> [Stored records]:

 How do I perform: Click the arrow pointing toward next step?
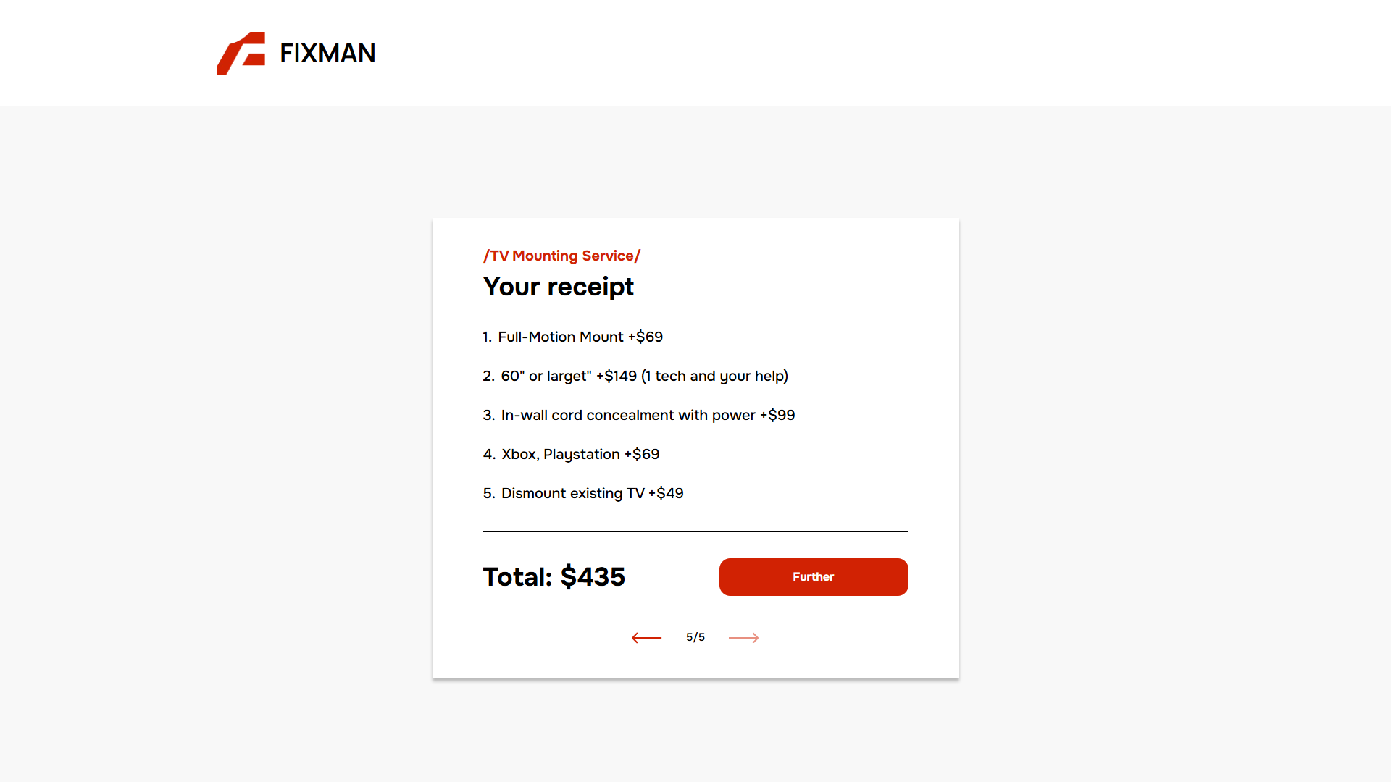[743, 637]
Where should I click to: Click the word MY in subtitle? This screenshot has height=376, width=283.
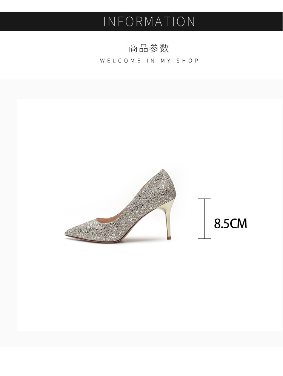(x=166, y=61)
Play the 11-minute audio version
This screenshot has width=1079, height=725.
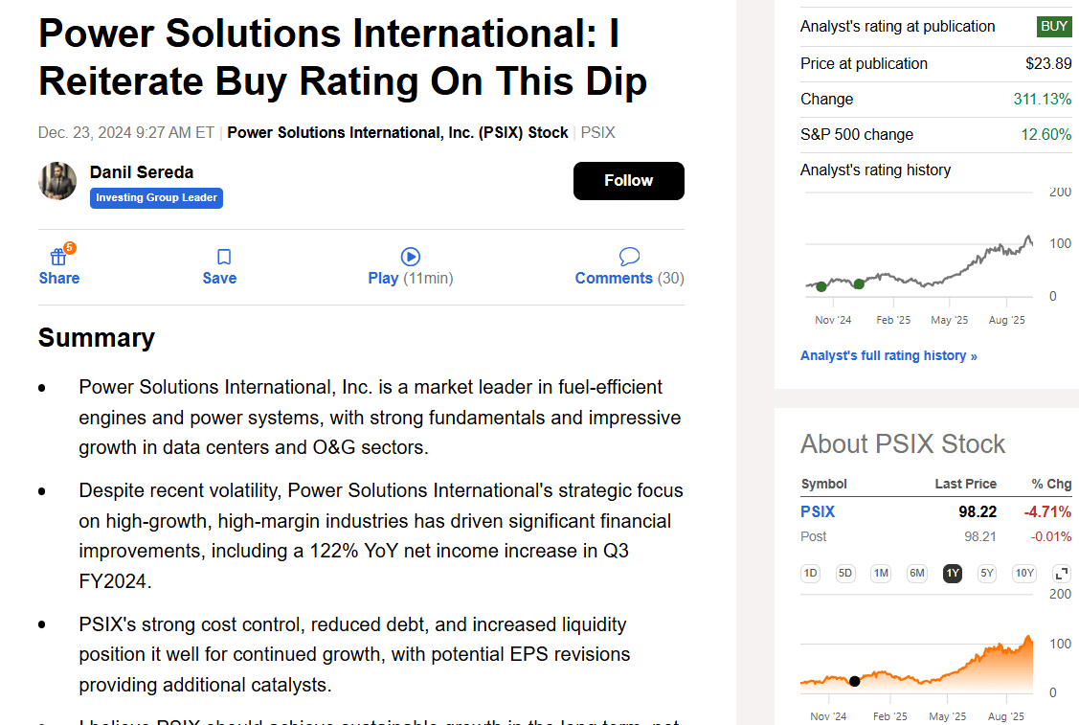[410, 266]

> [Your task]: Word for word, return the records shown above without their pictures.

> [Answer for the task]:
 How do I perform: Click the arrow pointing toward next step?
[743, 637]
Where should I click to: Click the word MY in subtitle? This screenshot has height=376, width=283.
(x=166, y=61)
Play the 11-minute audio version
This screenshot has width=1079, height=725.
[410, 266]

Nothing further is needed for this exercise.